Question

Aluminum sulfide reacts with water to form aluminum hydroxide and hydrogen sulfide. (a) Write the balanced chemical equation for this reaction. (b) How many grams of aluminum hydroxide are obtained from $14.2\mathrm{g}$ of aluminum sulfide?

Short answer

(a) The balanced chemical equation for the reaction is: Al2S3 (s) + 6H2O (l) -> 2Al(OH)3 (aq) + 3H2S (g) (b) Approximately 14.77 g of aluminum hydroxide are obtained from 14.2 g of aluminum sulfide.

Step-by-step solution

Write the balanced chemical equation

The unbalanced chemical equation for the reaction can be written as: Al2S3 (s) + H2O (l) -> Al(OH)3 (aq) + H2S (g) To balance the equation, we need to make sure there are the same number of each element on both the reactant side and the product side. After balancing, the equation becomes: Al2S3 (s) + 6H2O (l) -> 2Al(OH)3 (aq) + 3H2S (g)
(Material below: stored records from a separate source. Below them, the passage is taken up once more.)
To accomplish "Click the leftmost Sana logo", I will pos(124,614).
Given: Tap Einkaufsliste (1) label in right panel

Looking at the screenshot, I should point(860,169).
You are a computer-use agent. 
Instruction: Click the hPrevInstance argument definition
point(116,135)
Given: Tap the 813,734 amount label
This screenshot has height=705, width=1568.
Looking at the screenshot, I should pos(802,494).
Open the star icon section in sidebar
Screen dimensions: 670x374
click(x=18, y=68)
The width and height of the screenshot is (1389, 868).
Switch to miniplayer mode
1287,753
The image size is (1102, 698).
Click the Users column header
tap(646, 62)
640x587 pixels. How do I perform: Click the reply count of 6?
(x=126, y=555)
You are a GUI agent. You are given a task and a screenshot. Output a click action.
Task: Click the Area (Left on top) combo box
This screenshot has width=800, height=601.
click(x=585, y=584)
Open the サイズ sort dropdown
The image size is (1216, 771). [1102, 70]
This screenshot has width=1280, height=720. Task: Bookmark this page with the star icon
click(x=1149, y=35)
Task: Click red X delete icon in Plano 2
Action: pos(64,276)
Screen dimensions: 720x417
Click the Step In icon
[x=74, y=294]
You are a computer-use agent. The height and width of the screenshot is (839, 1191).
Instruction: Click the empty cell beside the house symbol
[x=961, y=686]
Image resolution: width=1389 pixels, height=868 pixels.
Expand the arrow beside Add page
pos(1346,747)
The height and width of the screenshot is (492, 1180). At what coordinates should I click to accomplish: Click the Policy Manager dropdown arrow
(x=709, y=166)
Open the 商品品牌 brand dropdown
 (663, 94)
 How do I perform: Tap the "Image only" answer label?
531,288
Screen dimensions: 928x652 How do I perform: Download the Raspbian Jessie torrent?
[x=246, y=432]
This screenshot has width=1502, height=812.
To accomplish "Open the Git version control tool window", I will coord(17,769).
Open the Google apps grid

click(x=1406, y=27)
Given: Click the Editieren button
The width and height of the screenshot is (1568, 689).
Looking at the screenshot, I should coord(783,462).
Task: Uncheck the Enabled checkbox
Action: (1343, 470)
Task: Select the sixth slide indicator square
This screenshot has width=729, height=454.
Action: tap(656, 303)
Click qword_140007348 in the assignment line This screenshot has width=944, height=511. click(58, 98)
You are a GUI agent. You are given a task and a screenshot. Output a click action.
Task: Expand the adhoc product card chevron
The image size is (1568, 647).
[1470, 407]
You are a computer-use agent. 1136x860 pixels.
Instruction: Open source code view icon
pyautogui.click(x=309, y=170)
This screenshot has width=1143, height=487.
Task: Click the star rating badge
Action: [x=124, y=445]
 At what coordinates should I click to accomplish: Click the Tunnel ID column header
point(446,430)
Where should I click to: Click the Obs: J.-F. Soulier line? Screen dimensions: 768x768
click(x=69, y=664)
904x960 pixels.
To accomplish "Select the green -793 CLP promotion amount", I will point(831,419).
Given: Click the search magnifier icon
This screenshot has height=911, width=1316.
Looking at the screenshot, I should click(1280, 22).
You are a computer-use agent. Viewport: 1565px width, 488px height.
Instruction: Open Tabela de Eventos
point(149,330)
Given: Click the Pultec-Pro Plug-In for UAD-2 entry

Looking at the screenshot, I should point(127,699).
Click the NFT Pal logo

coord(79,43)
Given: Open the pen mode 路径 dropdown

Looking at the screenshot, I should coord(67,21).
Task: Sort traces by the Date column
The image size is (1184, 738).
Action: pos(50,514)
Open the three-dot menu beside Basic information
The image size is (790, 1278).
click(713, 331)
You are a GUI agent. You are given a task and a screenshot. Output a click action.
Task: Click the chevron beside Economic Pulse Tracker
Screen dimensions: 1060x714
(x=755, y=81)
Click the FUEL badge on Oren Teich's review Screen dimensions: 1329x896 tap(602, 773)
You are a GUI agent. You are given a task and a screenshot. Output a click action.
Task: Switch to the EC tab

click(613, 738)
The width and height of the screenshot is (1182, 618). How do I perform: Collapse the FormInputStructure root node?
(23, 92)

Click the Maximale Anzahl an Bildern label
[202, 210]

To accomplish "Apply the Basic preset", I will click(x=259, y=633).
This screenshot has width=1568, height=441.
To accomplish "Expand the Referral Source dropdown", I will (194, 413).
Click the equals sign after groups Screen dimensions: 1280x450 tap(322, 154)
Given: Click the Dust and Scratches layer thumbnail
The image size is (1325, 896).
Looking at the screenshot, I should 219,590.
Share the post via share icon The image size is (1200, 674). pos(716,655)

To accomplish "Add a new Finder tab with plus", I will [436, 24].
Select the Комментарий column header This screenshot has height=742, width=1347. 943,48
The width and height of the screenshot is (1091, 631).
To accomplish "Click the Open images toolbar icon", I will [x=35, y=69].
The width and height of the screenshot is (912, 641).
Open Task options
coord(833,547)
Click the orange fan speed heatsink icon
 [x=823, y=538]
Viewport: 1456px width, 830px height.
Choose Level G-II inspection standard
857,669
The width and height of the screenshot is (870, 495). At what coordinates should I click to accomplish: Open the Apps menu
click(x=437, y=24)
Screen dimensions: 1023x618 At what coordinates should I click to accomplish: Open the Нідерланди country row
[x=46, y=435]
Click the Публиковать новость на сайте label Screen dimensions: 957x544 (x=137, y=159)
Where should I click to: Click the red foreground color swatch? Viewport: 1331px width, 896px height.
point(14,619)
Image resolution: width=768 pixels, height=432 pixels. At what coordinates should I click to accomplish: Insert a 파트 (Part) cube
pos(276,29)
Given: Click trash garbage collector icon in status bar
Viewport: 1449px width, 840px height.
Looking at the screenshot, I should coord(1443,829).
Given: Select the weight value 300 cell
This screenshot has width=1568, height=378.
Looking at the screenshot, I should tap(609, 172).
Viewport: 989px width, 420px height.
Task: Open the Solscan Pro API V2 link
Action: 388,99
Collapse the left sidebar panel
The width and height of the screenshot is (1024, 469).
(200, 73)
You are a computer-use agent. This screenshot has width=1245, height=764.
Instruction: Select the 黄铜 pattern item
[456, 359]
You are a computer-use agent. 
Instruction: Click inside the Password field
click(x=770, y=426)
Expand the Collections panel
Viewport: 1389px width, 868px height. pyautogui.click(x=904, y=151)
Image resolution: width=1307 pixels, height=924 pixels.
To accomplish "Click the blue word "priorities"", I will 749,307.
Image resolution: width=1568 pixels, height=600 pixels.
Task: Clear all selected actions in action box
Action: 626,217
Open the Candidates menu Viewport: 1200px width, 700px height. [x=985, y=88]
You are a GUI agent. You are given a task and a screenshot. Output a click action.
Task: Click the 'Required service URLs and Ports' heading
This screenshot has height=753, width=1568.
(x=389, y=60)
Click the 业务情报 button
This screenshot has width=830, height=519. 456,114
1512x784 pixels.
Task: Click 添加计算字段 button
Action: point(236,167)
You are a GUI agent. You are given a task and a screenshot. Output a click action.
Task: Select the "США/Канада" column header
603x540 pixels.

Calculate the moles of aluminum sulfide

To calculate the moles of aluminum sulfide, we can use the given mass (14.2 g) and molar mass of aluminum sulfide, which is approximately 150 g/mol (26.98 g/mol for aluminum and 32.07 g/mol for sulfur). Moles of Al2S3 = (14.2 g) / (150 g/mol) = 0.0947 mol

Use the mole ratio to find the moles of aluminum hydroxide produced

From the balanced equation, we can see that 1 mole of Al2S3 produces 2 moles of Al(OH)3. So, with the available moles of aluminum sulfide: Moles of Al(OH)3 = Moles of Al2S3 × (2 moles of Al(OH)3 / 1 mole of Al2S3) = 0.0947 mol × 2 = 0.1894 mol

Calculate the mass of aluminum hydroxide produced

To find the mass of aluminum hydroxide produced, we can use the moles calculated in the previous step and the molar mass of aluminum hydroxide. The molar mass of Al(OH)3 is approximately 78 g/mol (26.98 g/mol for aluminum and 3 × 16 g/mol for oxygen plus 3 × 1 g/mol for hydrogen): Mass of Al(OH)3 = Moles of Al(OH)3 × Molar mass of Al(OH)3 Mass of Al(OH)3 = (0.1894 mol) × (78 g/mol) = 14.77 g So, from 14.2 g of aluminum sulfide, approximately 14.77 g of aluminum hydroxide are produced.